Dit verweer kan niet worden gevolgd. Met de huidige stand van de jurisprudentie staat vast dat deze grond geen vordering op Dexia doet ontstaan. De boete, die Afnemers kennelijk bedoelen, betreft een bepaling uit de (algemene) voorwaarden van de overeenkomst ten aanzien van resterende termijnen bij de beëindiging van de overeenkomst. Blijkens de overgelegde eindnota zijn aan Afnemers geen resterende termijnen en/of boete in rekening gebracht, zodat zonder nadere toelichting - die niet gegeven is - onduidelijk is dat en waarom Afnemers op deze grond een vordering op Dexia zou toekomen.

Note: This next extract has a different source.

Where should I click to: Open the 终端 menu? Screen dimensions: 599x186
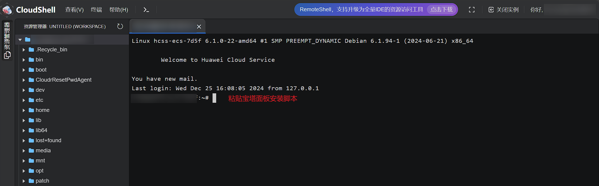(96, 10)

buitengerechtelijke kosten4.16. Afnemers voeren nog aan dat Dexia een vergoeding van buitengerechtelijke kosten aan hem dient te betalen. De Hoge Raad heeft zich in het arrest van 12 april 2019, ECLI:NL:HR:2019:590, over deze kwestie uitgesproken. In het arrest is geoordeeld dat de buitengerechtelijke werkzaamheden die in die procedure door Leaseproces waren gesteld op grond van art. 6:96 lid 3 BW in verbinding met art. 241 Rv niet voor vergoeding in aanmerking komen. Hetgeen door Afnemers is aangevoerd geeft geen aanleiding voor een ander oordeel.
4.17. De conclusie moet dan zijn dat de vorderingen van Dexia toegewezen kunnen worden, zoals hierna aangegeven. Afnemers zullen als de in het ongelijk gestelde partij worden veroordeeld in de proceskosten.

5.De beslissing

De kantonrechter
5.1.
verklaart voor recht dat Dexia met betrekking tot de overeenkomsten met nummers 21400722 en 56000718 aan al haar verplichtingen heeft voldaan en niets meer aan Afnemers verschuldigd is,
5.2.
veroordeelt Afnemers in de proceskosten, die aan de zijde van Dexia tot en met heden worden vastgesteld op € 105,03 explootkosten, € 124,00 griffierecht en € 500,00 salaris gemachtigde,
5.3. verklaart dit vonnis uitvoerbaar bij voorraad,
5.4.
wijst het meer of anders gevorderde af.
Dit vonnis is gewezen door M. Engelbert-Clarenbeek en in het openbaar uitgesproken op
6 april 2021 in tegenwoordigheid van de griffier.